Coup de théâtre dans la soirée de ce lundi 13 mars: Le Parisien publie un article au titre retentissant pour la gauche. Valls appellerait à soutenir Macron et non Hamon dès le premier tour de la présidentielle, ainsi que le site web le rapporte sous la plume de Nathalie Schuck. Et les internautes de se faire plaisir en moquant un nouveau soutien d’Emmanuel Macron...
Sauf que les plus fins auront tôt fait de tomber sur un statut bien particulier de la page de Nordpresse. Ce journal en ligne satirique belge, dans la veine de The Onion et Le Gorafi, en a profité pour déclarer avoir mystifié Le Parisien grâce à l’envoi de faux e-mails.

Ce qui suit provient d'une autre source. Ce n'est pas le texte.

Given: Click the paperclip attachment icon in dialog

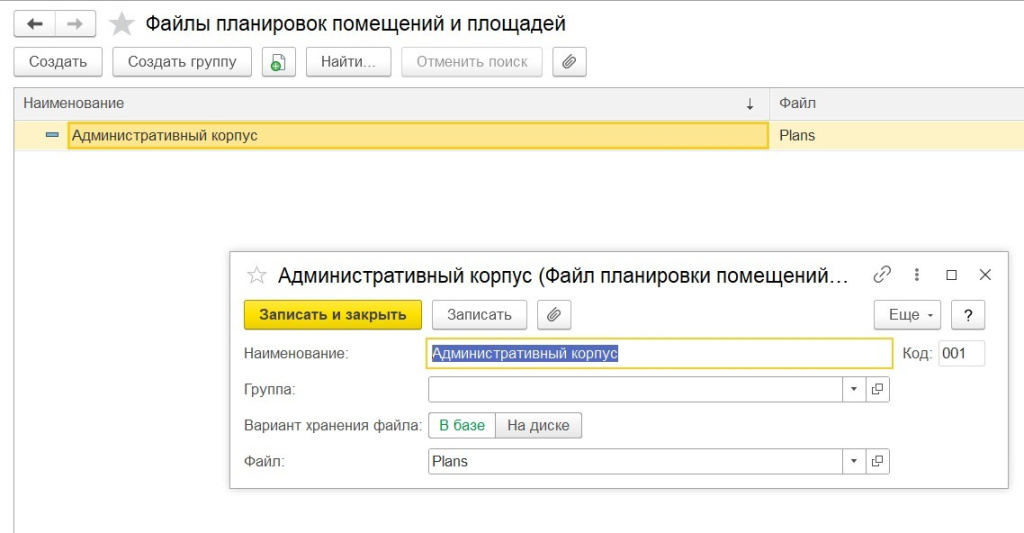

Qui a raison? Qui ment? La longue histoire de canulars réussis de Nordpresse ainsi que le démenti de Valls concernant son soutien à Macron ont fait pencher un temps la balance du côté de Nordpresse… Les explications du directeur du Parisien ainsi que de la rédactrice en chef du service politique et le refus de parrainage du candidat socialiste semblent cependant avoir mis un point final à cette histoire.
Au sujet de l'article @le_parisien sur le choix de Valls. 1 - Il est le fruit d'une enquête de @NathalieSchuck auprès de sources recoupées.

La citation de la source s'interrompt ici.